QBerg: sali minerali, il prezzo web arriva all’estate con un aumento del 3,85%

QBerg: sali minerali, il prezzo web arriva all’estate con un aumento del 3,85%

Con l’estate alle porte, i sali minerali tornano nella stagione più favorevole alla categoria: caldo, attività all’aperto e attenzione all’idratazione fanno da sfondo a un prezzo medio online in progressiva crescita. E i numeri lo confermano: tra luglio 2025 e giugno 2026 il prezzo medio passa da 15,84 euro a 16,45 euro, con un incremento del 3,85% sull’inizio del periodo osservato. Lo rileva l’Osservatorio Prezzi e-commerce di QBerg, realizzato in esclusiva per PharmaRetail su un panel delle prime 50 farmacie digitali attive in Italia.

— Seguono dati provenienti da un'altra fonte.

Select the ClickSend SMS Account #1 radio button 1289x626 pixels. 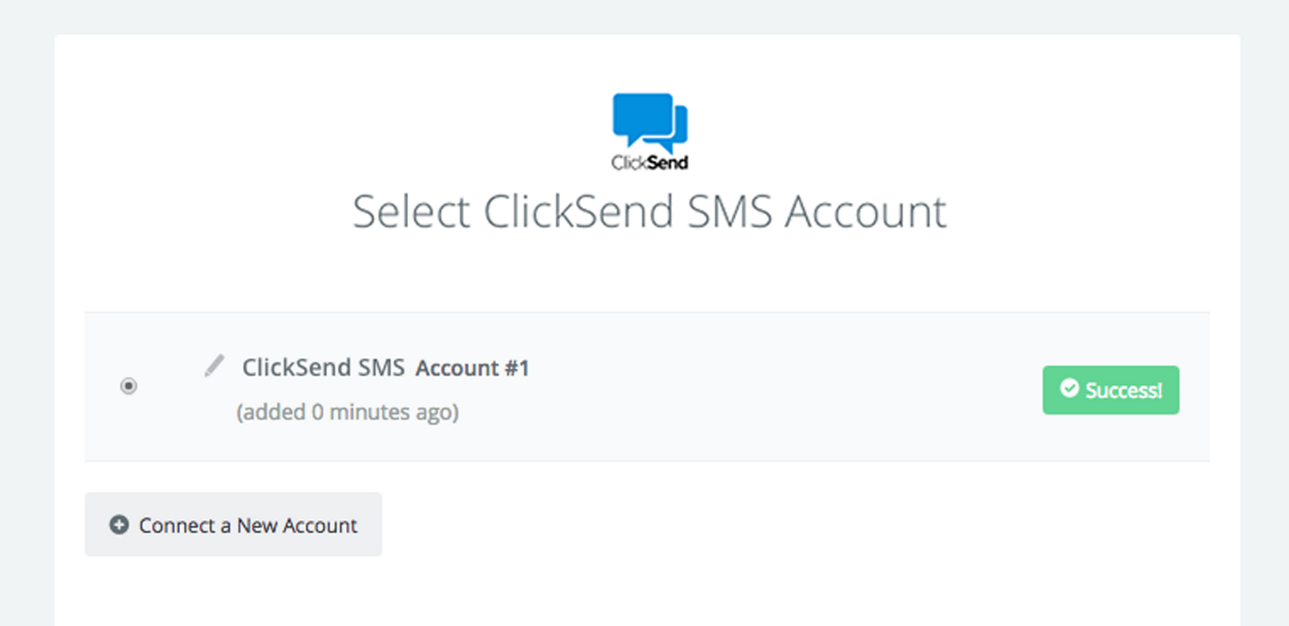[x=128, y=386]
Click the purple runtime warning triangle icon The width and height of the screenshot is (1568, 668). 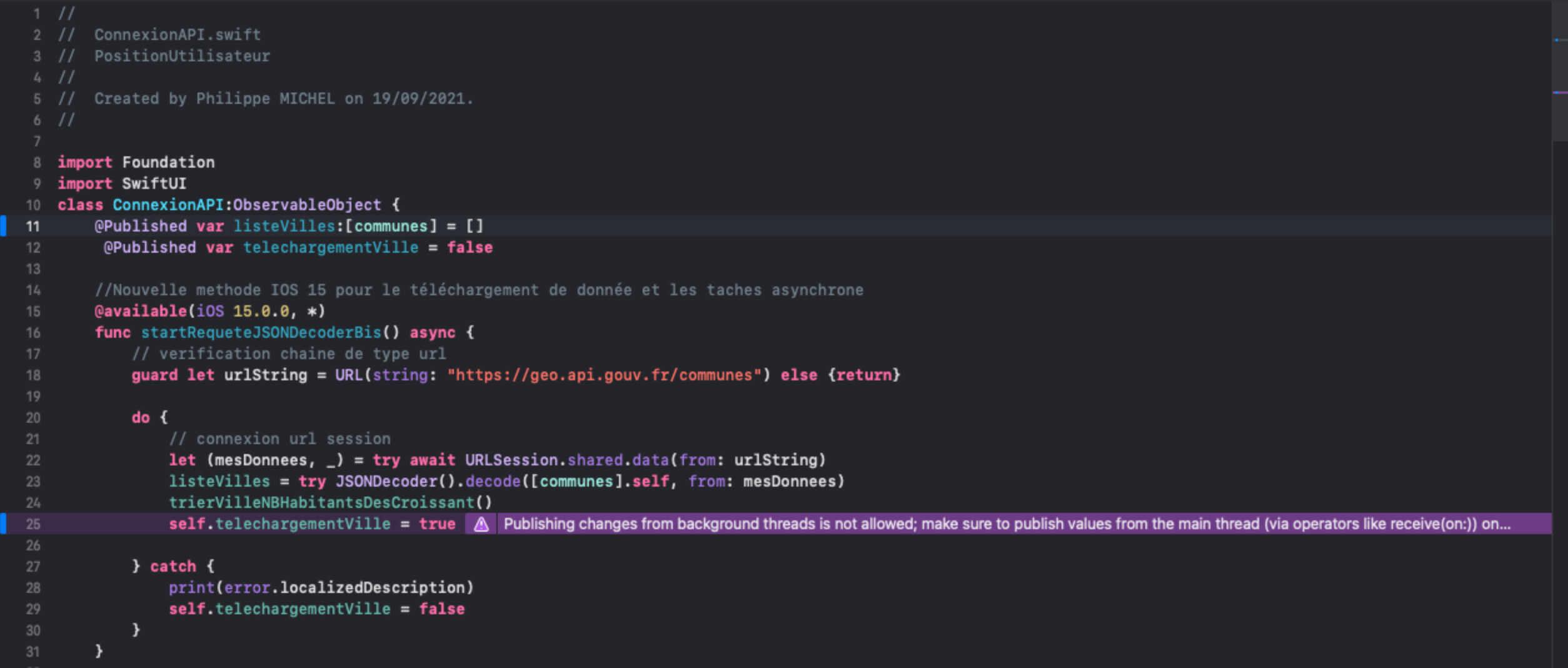pos(481,524)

Seconda metà 2025 stabile, 2026 in crescita

La crescita è distribuita lungo tutto l’arco temporale monitorato, ma non è lineare. Tra luglio e dicembre 2025 i valori oscillano in un range contenuto, tra 15,84 e 16,03 euro, con una lieve flessione a ottobre (15,95 euro) seguita da una rapida ripresa. È il 2026 a segnare una progressione più netta e continua: a gennaio il prezzo medio sale a 16,18 euro e prosegue senza interruzioni fino al massimo di giugno, quando raggiunge 16,45 euro, il valore più alto dell’intera serie, per una categoria che tradizionalmente cresce con l’estate.

Sul piano istituzionale, nel 2026 il Ministero della Salute ha attivato il piano nazionale di prevenzione delle ondate di calore, con bollettini disponibili da fine maggio a settembre. È un elemento di contesto che riporta nell’agenda quotidiana i temi dell’idratazione e del reintegro dei sali, particolarmente vicini ai prodotti a base di magnesio, potassio e altri minerali.

Assortimento stabile, prezzi in salita

Sul versante dell’offerta, il numero di referenze rilevate resta ampio ma registra una contrazione concentrata soprattutto tra settembre e novembre 2025, quando i Minsan monitorati scendono da 1.786 a 1.747, per poi stabilizzarsi intorno a questi valori fino a giugno 2026, quando si attestano a 1.738. La riduzione dell’assortimento non interrompe la crescita del prezzo medio: il dato segnala una categoria che, pur con un perimetro di offerta leggermente più ristretto, mantiene una dinamica orientata al rialzo. Nel periodo sono state raccolte oltre 786 mila rilevazioni di prezzo, con i picchi più alti a marzo 2026 (79.335) e dicembre 2025 (75.805). Il dato di giugno, pur con il numero di osservazioni più contenuto dell’intera serie (47.637), registra comunque il prezzo medio più elevato.

I sali minerali arrivano dunque all’estate 2026 con un posizionamento di prezzo più alto rispetto all’anno precedente. Non una fiammata isolata, ma una crescita progressiva che accompagna la stagionalità della categoria e che trova nel caldo un acceleratore naturale della domanda.